[Tarefas a realizar]
A. De acordo com o texto sobre a adaptação de Drive My Car, com quem Hamaguchi criou a dramaturgia paralela que espelha os personagens do filme com os da peça russa?
B. Prossiga a redação do texto sobre a adaptação de Drive My Car a partir do ponto em que ele termina.

[Texto para análise]
▶
O cineasta japonês Ryûsuke Hamaguchi viu no conto Drive My Car, de Haruki Murakami, uma oportunidade única para celebrar um autor que já estava no seu radar: o dramaturgo russo Anton Chekhov (1860-1904). Não seria equivocado dizer que o diretor trabalhou no seu roteiro “a partir de”, e não “baseado em”, já que Hamaguchi explicita o que Murakami insinua ao usar a peça Tio Vânia, de Chekhov. Ele cria uma dramaturgia paralela, em parceria com Takamasa Oe, espelhando os personagens do filme com os da peça russa; trata-se de um sofisticado jogo metalinguístico que vai muito além do conto e que precisa de tempo para ser desenvolvido. Sua adaptação dura três horas e nos entrega muito mais do que o conto original, com pouco mais de 30 páginas. Um resumo temático sobre o enredo de Drive My Car poderia servir também para Tio Vânia: a trinca amor-traição-fidelidade é somada a uma resiliência em escala social e humana na qual a amizade e o perdão são postos à prova todo o tempo. Hamaguchi já declarou que o mais fascinante em Chekhov é a “onipresença da palavra” – sim, seu teatro prescinde de ações físicas e os conflitos são resolvidos por meio da palavra. Chekhov precisou de apenas oito anos (1896 a 1904) para criar uma tetralogia que resume um período de constantes mudanças, políticas e sociais, cuja atualidade ainda nos assombra: A Gaivota, Tio Vânia, Três Irmãs e O Jardim das Cerejeiras.
◀
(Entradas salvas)
▶
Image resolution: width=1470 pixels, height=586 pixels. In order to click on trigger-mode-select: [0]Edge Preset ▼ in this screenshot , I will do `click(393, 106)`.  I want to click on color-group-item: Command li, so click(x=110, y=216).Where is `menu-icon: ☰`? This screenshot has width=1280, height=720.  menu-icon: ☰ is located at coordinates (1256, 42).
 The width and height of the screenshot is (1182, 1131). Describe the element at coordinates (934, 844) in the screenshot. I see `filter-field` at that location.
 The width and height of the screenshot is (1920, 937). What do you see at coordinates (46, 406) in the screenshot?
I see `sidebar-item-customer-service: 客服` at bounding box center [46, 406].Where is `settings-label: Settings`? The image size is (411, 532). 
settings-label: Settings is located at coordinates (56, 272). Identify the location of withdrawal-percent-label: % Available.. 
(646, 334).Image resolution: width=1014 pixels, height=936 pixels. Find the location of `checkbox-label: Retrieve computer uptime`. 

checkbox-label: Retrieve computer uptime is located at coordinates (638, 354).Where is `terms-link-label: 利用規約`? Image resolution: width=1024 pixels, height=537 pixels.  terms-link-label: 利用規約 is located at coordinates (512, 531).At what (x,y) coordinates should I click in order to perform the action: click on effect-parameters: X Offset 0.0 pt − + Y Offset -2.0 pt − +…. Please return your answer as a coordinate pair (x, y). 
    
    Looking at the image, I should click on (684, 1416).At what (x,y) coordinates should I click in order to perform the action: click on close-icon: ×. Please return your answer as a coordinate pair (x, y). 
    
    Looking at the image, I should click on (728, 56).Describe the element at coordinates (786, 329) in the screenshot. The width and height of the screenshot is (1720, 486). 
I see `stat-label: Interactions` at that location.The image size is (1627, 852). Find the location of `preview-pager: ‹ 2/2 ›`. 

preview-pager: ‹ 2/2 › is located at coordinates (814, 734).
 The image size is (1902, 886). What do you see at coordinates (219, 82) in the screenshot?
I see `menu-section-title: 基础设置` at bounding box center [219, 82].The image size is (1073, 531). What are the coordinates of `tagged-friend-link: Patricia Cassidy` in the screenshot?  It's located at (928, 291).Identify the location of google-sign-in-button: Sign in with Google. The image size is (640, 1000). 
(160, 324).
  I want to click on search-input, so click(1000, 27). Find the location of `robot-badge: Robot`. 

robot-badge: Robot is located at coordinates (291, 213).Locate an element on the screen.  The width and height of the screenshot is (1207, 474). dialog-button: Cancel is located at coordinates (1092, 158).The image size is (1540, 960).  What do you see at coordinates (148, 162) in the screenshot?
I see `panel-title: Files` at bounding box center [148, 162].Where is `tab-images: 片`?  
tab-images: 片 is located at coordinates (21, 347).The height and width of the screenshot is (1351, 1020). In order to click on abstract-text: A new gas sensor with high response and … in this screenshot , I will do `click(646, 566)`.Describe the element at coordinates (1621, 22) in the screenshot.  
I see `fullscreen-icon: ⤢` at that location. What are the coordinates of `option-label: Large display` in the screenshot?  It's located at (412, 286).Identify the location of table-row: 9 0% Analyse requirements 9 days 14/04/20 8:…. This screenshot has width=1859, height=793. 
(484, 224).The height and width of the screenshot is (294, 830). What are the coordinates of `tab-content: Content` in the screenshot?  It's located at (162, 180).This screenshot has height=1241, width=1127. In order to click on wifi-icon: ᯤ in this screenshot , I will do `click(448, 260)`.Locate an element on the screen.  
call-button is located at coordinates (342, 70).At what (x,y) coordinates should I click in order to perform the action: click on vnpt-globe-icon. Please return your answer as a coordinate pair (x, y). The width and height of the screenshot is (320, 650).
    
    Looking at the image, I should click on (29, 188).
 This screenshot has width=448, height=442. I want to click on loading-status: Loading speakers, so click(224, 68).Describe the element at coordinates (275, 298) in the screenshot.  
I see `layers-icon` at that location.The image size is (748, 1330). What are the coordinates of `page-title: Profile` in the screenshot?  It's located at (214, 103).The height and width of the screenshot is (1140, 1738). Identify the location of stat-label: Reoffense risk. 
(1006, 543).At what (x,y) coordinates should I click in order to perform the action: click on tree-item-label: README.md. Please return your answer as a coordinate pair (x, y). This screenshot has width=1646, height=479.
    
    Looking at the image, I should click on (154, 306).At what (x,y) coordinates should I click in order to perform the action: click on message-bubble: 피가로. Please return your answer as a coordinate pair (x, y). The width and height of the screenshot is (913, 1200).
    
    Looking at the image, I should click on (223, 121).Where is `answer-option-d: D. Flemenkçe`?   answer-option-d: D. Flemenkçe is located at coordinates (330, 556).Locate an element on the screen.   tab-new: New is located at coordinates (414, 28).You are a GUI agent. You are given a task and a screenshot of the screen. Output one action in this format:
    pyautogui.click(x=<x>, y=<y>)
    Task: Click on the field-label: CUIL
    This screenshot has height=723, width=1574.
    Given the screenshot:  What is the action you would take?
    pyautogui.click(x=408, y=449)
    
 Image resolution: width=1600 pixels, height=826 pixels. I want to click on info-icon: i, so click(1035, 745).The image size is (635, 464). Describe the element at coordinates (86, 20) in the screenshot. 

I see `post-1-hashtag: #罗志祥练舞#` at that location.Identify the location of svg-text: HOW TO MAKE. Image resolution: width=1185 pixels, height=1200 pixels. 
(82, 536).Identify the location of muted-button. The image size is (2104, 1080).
◀
[Respostas redigidas]
A. Com Takamasa Oe.

B.
O protagonista de Drive My Car é um ator e diretor reconhecido por suas atuações no teatro, no qual não faz escolhas comerciais: acompanhamos suas apresentações bem-sucedidas como o protagonista Vânia, sucesso que o leva a dirigir a peça em Hiroshima, onde precisa ficar por dois meses. Nada disso está no conto de Murakami, mas é como se do texto nascesse a gênese destes personagens em um filme independente. Tão independente que o longa praticamente só começa depois de um prólogo de 40 minutos, que mostra o que está em segundo plano no conto: as relações conjugais entre o ator/diretor e sua mulher e o trágico destino que o afeta. Apenas depois é que a dramaturgia chekhoviana comanda o filme e tudo começa a fazer sentido: a relação monossilábica com a motorista, a paisagem moderna e catártica de Hiroshima, os ensaios exaustivos com os atores e, por fim, o espetáculo pronto.
Quando vemos uma encenação em que cada um interpreta no seu idioma, nós, espectadores do filme, nos damos conta de que, ao se valer da dramaturgia de Chekhov, Hamaguchi a contextualiza e nos tranquiliza sobre nosso futuro pós-pandemia. A personagem da atriz (Park Yu-rim) que interpreta Sônia, sobrinha de Vânia, é muda; seu monólogo final de consolo e esperança ao tio é feito na linguagem de sinais coreana. Uma cena indelével – a realidade que vem depois é apenas para que não nos esqueçamos de que “viver é preciso (...), suportaremos com paciência os golpes do destino”.